Many students do poorly because they believe they’re incapable.

They’re just not good at school.

And it shows in their lack of enthusiasm toward learning. This in turn causes more failure, which further reinforces this belief.

It’s a never-ending cycle.

Tragically, most teachers make it worse by over-helping, repeating themselves, and dumbing down the material. They may talk about high expectations, but deep down don’t believe many of their students can reach them.

Without realizing it, their behavior all but screams: “You can’t do it!” It’s a message students receive loud and clear.

This isn’t a new phenomenon.

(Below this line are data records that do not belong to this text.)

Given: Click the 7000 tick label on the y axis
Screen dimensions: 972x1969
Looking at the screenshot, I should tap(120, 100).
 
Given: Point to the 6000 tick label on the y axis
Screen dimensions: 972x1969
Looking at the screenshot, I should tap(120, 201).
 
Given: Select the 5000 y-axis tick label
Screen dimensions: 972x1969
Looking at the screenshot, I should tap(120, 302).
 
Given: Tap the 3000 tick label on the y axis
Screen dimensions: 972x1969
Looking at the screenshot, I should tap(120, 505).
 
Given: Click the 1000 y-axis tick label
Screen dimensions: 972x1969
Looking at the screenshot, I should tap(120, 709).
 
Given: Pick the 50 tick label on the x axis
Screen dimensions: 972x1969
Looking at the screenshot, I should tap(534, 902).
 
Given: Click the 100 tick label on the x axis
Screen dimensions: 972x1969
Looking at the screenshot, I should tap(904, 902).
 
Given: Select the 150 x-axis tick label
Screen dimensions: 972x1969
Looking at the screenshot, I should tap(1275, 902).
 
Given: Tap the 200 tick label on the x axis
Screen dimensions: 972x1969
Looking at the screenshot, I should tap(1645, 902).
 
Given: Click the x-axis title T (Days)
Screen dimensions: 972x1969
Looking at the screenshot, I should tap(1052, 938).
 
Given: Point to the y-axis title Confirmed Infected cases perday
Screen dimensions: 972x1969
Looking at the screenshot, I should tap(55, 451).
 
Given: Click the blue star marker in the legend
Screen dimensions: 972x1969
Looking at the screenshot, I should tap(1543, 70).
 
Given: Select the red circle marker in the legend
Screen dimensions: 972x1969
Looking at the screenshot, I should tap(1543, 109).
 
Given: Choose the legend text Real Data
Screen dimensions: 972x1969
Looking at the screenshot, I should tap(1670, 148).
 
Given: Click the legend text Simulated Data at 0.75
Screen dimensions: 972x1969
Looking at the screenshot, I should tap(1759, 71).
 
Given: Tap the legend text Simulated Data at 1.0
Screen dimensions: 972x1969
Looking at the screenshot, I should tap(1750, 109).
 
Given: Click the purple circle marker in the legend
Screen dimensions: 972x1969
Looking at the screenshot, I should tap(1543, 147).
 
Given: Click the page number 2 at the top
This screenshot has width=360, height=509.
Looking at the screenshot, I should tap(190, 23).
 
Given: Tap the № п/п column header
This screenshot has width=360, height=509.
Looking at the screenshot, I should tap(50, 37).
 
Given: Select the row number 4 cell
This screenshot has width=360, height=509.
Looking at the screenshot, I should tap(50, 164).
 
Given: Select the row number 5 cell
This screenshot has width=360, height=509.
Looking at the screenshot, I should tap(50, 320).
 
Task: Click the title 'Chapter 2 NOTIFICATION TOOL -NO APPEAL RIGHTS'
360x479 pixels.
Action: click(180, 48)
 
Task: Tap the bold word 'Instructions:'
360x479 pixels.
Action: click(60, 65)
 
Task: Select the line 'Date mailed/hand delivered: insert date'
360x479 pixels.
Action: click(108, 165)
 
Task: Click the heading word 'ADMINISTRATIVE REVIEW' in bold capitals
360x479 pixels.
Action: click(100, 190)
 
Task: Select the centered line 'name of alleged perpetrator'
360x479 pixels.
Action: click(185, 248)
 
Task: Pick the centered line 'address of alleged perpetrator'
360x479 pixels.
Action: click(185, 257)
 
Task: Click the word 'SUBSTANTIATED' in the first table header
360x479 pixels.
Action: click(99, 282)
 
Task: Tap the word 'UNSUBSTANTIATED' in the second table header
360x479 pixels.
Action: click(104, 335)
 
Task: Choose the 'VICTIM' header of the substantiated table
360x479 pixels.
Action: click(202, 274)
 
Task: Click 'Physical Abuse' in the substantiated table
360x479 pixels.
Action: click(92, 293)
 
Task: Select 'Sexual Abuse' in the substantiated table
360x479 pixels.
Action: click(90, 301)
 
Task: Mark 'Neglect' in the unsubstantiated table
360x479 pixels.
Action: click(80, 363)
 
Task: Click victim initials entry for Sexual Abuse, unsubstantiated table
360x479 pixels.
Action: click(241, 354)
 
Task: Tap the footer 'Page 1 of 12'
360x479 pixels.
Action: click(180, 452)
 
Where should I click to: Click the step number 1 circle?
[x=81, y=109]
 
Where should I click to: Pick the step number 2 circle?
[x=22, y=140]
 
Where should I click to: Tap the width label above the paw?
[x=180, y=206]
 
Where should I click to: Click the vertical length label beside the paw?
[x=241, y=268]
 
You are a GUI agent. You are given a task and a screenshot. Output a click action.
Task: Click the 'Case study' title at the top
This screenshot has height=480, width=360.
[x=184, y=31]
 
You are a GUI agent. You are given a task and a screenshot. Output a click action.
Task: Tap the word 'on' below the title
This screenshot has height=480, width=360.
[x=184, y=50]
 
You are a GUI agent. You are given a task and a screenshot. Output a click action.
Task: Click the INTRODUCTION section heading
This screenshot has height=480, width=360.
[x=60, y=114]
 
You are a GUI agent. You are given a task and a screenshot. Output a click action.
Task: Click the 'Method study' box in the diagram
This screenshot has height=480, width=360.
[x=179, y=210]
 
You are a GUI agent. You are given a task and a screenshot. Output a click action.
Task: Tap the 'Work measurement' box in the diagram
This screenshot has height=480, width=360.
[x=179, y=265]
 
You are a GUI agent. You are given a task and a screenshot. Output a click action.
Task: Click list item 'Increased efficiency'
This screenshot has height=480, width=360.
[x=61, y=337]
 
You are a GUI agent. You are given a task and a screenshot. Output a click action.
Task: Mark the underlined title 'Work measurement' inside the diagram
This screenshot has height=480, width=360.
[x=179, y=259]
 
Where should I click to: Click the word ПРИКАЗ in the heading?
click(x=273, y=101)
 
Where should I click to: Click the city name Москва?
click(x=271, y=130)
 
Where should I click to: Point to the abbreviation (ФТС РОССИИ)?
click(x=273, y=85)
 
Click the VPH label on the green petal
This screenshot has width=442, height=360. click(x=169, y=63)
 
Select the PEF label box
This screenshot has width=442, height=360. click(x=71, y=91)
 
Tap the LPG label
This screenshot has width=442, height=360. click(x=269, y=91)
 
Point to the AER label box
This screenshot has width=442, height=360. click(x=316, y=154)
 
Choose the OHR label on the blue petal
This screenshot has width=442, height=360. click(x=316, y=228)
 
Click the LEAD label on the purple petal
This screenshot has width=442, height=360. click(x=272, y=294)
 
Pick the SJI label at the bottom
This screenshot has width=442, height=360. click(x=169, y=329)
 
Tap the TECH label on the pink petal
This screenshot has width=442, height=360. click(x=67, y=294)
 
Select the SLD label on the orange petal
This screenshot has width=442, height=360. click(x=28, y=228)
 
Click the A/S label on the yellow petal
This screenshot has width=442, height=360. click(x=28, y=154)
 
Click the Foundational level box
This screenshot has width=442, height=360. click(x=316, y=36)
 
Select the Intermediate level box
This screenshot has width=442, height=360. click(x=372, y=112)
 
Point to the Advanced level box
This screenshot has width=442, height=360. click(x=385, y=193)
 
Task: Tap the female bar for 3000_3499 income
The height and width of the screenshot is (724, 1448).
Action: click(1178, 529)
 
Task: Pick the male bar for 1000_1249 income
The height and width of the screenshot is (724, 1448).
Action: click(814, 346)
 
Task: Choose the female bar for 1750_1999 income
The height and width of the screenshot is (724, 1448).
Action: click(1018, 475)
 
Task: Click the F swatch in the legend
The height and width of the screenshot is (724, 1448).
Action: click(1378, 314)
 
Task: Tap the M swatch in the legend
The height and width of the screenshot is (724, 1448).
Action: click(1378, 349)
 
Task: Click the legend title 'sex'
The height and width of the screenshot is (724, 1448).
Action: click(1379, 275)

In the 1920s, psychologist and teacher Prescott Lecky conducted extensive research into academic success and self-image.

After thousands of experiments with children, he concluded that poor grades in school are nearly always related to a student’s self-concept (i.e. belief in their intelligence or learning ability).

His conclusions have been repeated many times over, most notably by researcher Robert Rosenthal. Now called the Rosenthal effect, it proves that the expectations of the teacher have a dramatic affect on the performance of students.

In other words, if you want to make a profound impact on your students and their academic achievement, you must believe they’re capable of excellence.

I wrote about this in my first book, Dream Class. I feel stronger about the power of this effect, and a teacher’s ability to tap into it, now than I did back then.

In order to make wholesale change in your students, in order to take them from rock bottom to shocking heights, you have to believe in your heart that they can get there. You have to know that they’ve been the product of the low expectations of others.

—Whether from parents, media, community, or other teachers.

They are not who they think they are, and you’re going to prove it to them. And how will you do that? Here are some ideas:

After a lesson, be reluctant to help.

Say often, “You don’t need me.” “You can do this.” “I believe in you.”

Stop coddling.

Extend independent work time.

Teach the whole class instead of individuals.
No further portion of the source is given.